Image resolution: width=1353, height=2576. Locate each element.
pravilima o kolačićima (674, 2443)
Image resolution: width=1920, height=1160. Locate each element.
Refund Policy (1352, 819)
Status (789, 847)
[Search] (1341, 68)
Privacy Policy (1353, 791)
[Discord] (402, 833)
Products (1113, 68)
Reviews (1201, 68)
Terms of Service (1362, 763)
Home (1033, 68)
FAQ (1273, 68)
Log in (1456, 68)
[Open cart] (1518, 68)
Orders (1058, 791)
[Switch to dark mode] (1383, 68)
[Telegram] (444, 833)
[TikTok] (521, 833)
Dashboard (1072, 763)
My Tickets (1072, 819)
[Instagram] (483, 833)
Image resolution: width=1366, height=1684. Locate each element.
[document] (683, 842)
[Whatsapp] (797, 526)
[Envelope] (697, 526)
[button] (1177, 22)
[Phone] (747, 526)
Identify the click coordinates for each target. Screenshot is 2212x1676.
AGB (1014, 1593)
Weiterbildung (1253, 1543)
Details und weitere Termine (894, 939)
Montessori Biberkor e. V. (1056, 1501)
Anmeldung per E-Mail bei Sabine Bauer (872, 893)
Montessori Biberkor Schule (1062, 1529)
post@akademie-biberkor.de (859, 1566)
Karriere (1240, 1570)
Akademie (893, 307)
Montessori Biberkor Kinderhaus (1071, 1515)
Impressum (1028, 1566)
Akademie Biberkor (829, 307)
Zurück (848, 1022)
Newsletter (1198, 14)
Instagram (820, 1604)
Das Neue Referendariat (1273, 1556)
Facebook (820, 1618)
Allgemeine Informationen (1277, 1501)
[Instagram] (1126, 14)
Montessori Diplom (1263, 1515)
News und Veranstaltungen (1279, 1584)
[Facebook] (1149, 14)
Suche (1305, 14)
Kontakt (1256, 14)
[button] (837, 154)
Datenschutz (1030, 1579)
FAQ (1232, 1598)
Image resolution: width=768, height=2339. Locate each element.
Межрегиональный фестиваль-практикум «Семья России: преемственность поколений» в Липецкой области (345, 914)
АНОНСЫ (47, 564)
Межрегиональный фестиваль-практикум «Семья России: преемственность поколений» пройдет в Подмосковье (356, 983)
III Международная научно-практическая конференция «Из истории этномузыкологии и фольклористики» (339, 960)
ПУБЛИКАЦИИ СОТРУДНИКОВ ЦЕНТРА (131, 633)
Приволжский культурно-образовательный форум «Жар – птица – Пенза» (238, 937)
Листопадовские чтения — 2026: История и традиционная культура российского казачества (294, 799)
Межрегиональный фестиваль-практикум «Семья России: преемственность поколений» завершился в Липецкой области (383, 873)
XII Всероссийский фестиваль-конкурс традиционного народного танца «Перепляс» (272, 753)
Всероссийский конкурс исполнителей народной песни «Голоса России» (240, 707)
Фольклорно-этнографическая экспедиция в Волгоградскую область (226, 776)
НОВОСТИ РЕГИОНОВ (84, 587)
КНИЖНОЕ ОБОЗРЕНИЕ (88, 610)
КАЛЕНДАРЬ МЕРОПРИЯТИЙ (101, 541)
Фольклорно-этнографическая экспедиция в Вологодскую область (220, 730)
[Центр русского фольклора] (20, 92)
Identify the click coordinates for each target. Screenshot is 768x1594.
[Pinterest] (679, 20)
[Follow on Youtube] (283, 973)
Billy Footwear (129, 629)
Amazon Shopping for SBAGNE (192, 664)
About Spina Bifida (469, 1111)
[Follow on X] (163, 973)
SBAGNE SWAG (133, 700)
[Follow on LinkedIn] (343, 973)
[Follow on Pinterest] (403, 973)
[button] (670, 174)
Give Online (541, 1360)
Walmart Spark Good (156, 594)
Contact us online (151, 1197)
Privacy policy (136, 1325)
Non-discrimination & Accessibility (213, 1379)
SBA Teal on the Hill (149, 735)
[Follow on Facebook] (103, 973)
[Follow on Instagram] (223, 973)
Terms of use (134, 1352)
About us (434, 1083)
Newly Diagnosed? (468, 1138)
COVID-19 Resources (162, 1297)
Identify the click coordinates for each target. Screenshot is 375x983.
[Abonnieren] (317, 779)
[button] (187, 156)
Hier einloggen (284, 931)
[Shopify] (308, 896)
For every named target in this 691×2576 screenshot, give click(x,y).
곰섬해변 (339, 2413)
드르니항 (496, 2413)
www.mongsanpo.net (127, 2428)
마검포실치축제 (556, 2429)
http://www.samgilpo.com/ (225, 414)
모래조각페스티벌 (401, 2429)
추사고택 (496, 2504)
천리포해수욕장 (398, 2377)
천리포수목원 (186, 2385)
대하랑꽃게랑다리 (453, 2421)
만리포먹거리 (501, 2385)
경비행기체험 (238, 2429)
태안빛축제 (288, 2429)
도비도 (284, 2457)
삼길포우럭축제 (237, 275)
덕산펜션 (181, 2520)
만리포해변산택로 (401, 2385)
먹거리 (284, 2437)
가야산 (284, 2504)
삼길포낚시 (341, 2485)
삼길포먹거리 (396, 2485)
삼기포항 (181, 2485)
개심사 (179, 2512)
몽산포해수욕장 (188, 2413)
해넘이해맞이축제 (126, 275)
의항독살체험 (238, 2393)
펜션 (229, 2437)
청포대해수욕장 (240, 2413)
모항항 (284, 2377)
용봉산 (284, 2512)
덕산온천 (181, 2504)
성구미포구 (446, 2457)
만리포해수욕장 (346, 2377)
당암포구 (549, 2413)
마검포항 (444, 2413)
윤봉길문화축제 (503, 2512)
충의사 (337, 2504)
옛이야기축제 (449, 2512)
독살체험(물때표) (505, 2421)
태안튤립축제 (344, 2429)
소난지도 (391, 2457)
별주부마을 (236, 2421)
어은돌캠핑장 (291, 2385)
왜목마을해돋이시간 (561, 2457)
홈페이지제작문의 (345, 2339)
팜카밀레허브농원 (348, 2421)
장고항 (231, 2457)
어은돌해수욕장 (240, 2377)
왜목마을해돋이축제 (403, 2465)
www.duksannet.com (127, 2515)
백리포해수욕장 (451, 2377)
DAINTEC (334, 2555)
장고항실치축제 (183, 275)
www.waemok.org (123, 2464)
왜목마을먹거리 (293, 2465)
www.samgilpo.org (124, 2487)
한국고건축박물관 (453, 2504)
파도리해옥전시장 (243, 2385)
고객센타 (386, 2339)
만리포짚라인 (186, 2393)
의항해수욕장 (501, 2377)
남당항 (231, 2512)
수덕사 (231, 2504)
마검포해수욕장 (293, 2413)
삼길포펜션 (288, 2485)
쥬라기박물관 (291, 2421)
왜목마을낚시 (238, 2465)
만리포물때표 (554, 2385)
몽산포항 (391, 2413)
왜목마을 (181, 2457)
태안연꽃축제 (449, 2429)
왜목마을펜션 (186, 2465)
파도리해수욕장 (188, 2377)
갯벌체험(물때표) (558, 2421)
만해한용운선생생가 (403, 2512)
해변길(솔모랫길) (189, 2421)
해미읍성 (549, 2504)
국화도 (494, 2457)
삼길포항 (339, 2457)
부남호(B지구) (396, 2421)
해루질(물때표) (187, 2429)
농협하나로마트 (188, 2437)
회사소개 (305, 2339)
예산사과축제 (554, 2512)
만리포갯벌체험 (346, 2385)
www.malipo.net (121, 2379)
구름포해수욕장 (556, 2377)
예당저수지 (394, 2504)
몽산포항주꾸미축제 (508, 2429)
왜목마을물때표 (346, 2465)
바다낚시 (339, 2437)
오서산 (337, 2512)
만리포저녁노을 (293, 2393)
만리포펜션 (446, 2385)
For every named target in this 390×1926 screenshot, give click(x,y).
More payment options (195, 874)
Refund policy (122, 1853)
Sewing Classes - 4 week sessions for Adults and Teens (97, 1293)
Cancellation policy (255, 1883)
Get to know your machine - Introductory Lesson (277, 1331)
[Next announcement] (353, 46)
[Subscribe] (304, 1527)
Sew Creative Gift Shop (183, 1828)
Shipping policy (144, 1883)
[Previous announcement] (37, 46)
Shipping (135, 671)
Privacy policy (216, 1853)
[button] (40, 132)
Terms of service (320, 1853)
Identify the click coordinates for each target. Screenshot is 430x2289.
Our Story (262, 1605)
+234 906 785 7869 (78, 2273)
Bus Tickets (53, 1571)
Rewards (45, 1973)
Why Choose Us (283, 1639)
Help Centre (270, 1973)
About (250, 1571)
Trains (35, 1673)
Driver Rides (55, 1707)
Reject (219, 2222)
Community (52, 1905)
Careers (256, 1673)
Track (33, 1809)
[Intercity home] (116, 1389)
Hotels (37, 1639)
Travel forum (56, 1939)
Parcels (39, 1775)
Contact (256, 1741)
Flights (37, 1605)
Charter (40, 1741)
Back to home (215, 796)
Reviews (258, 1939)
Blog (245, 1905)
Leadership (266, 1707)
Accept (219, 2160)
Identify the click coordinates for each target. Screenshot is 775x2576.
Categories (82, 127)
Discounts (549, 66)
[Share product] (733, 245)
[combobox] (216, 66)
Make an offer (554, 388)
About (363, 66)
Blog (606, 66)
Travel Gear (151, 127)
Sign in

To do:
Where the listing above has a line with "Приволжский культурно-образовательный форум", start there, and output every line exactly through the line with "[button] (187, 156)", which is also included.

Result for this task:
Приволжский культурно-образовательный форум «Жар – птица – Пенза» (238, 937)
Листопадовские чтения — 2026: История и традиционная культура российского казачества (294, 799)
Межрегиональный фестиваль-практикум «Семья России: преемственность поколений» завершился в Липецкой области (383, 873)
XII Всероссийский фестиваль-конкурс традиционного народного танца «Перепляс» (272, 753)
Всероссийский конкурс исполнителей народной песни «Голоса России» (240, 707)
Фольклорно-этнографическая экспедиция в Волгоградскую область (226, 776)
НОВОСТИ РЕГИОНОВ (84, 587)
КНИЖНОЕ ОБОЗРЕНИЕ (88, 610)
КАЛЕНДАРЬ МЕРОПРИЯТИЙ (101, 541)
Фольклорно-этнографическая экспедиция в Вологодскую область (220, 730)
[Центр русского фольклора] (20, 92)
Identify the click coordinates for each target. Screenshot is 768x1594.
[Pinterest] (679, 20)
[Follow on Youtube] (283, 973)
Billy Footwear (129, 629)
Amazon Shopping for SBAGNE (192, 664)
About Spina Bifida (469, 1111)
[Follow on X] (163, 973)
SBAGNE SWAG (133, 700)
[Follow on LinkedIn] (343, 973)
[Follow on Pinterest] (403, 973)
[button] (670, 174)
Give Online (541, 1360)
Walmart Spark Good (156, 594)
Contact us online (151, 1197)
Privacy policy (136, 1325)
Non-discrimination & Accessibility (213, 1379)
SBA Teal on the Hill (149, 735)
[Follow on Facebook] (103, 973)
[Follow on Instagram] (223, 973)
Terms of use (134, 1352)
About us (434, 1083)
Newly Diagnosed? (468, 1138)
COVID-19 Resources (162, 1297)
Identify the click coordinates for each target. Screenshot is 375x983.
[Abonnieren] (317, 779)
[button] (187, 156)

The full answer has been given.